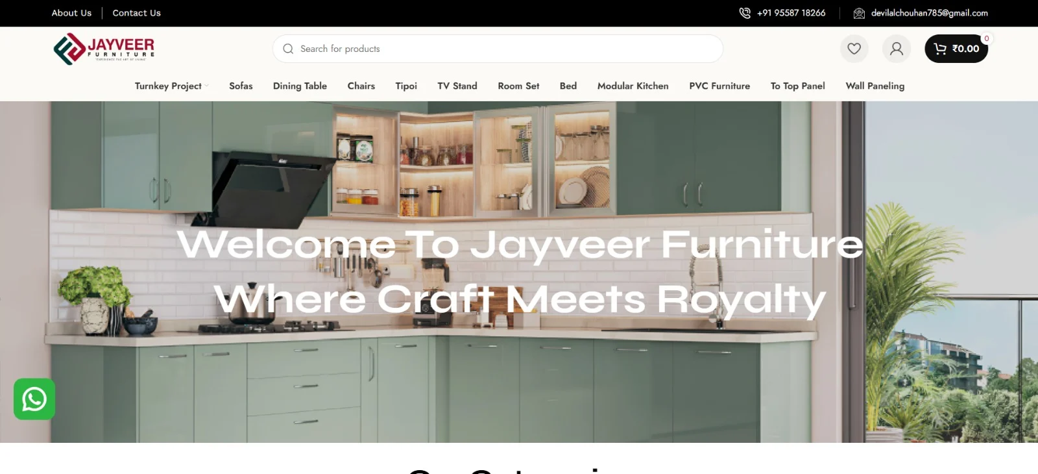Click the email envelope icon

[859, 13]
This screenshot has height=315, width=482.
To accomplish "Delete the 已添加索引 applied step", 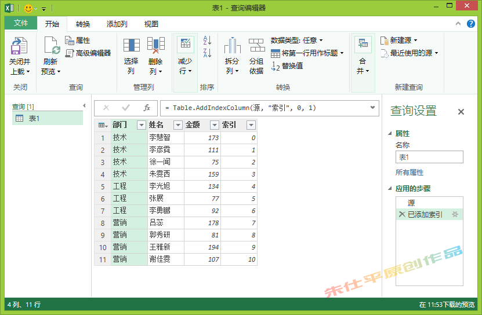I will tap(402, 214).
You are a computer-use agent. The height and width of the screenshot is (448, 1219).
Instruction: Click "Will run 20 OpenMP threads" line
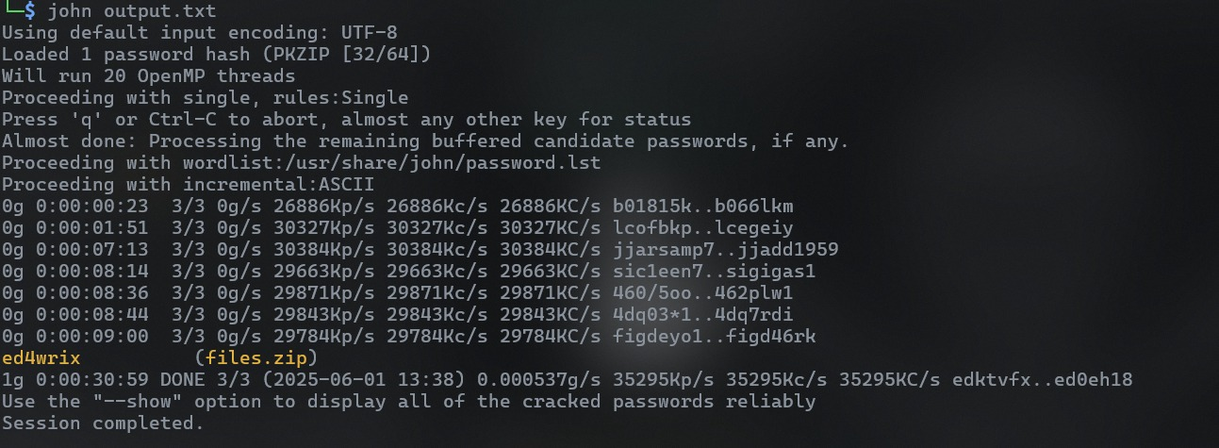[148, 76]
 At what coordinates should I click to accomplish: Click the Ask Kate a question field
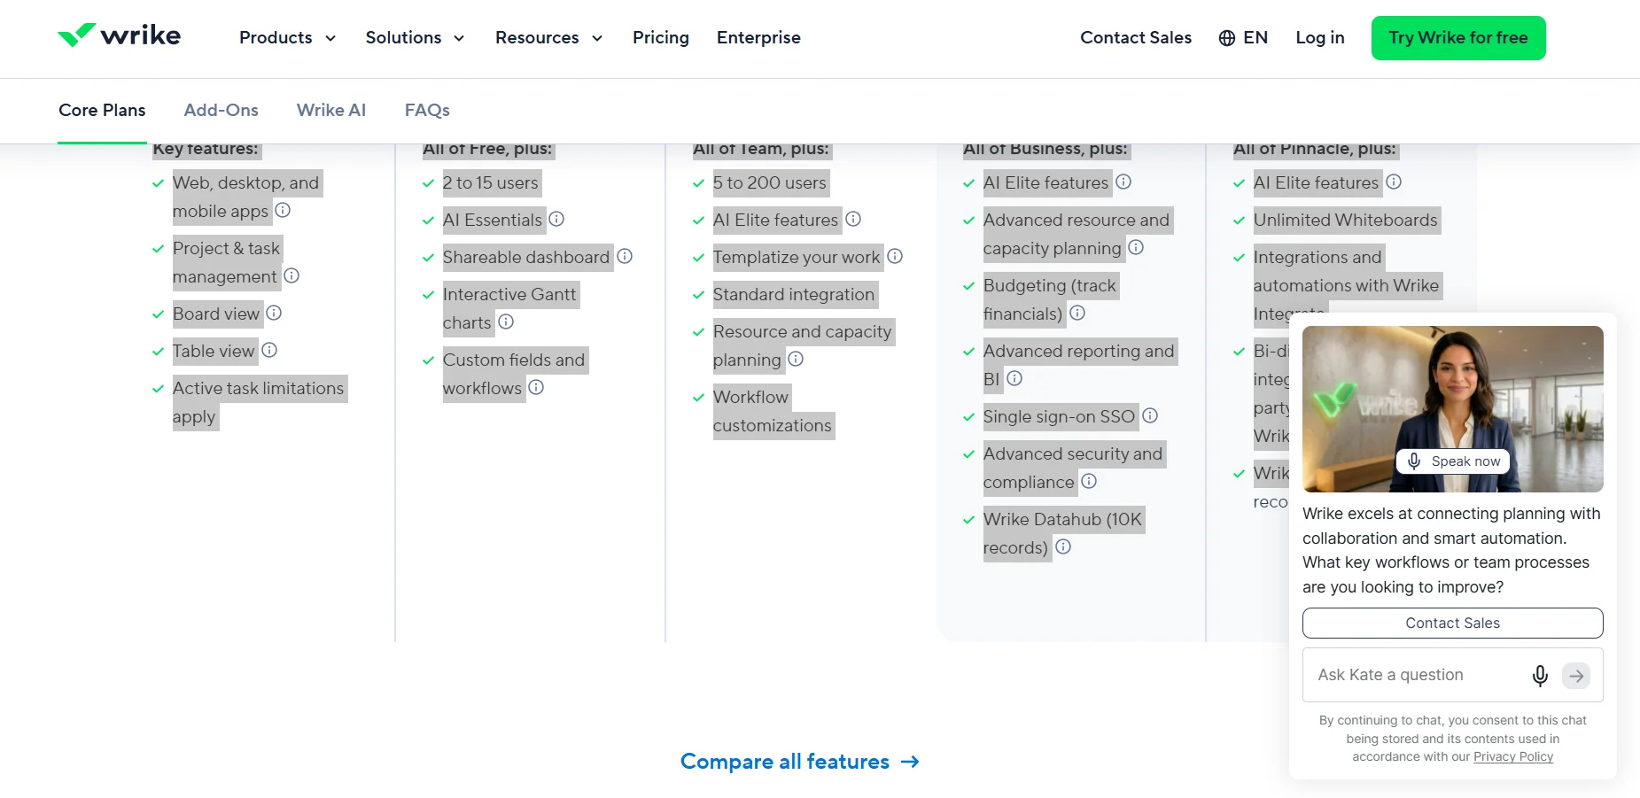(1418, 675)
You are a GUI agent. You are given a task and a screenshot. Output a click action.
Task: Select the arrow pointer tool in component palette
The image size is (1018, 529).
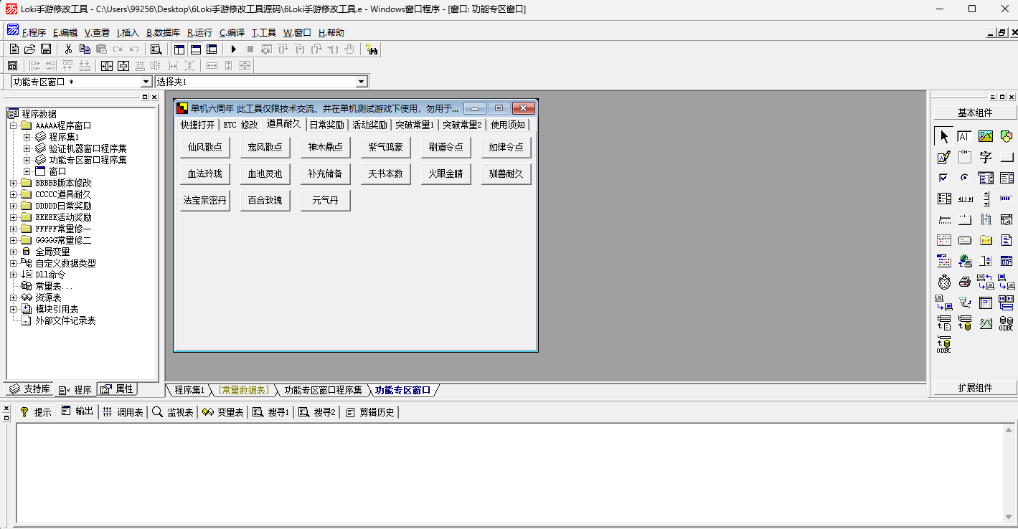point(944,136)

What needs to be done -
Put the lines into a Markdown table with the columns Row and Line, starting with the line that contains "You are a computer-use" and going on through the line that contains "(1418, 675)". Skip blank lines and leave the pictures out.

Expected output -
| Row | Line |
|---|---|
| 1 | You are a computer-use agent. The height and width of the screenshot is (448, 1219). |
| 2 | Instruction: Click "Will run 20 OpenMP threads" line |
| 3 | [148, 76] |
| 4 |  At what coordinates should I click to accomplish: Click the Ask Kate a question field |
| 5 | (1418, 675) |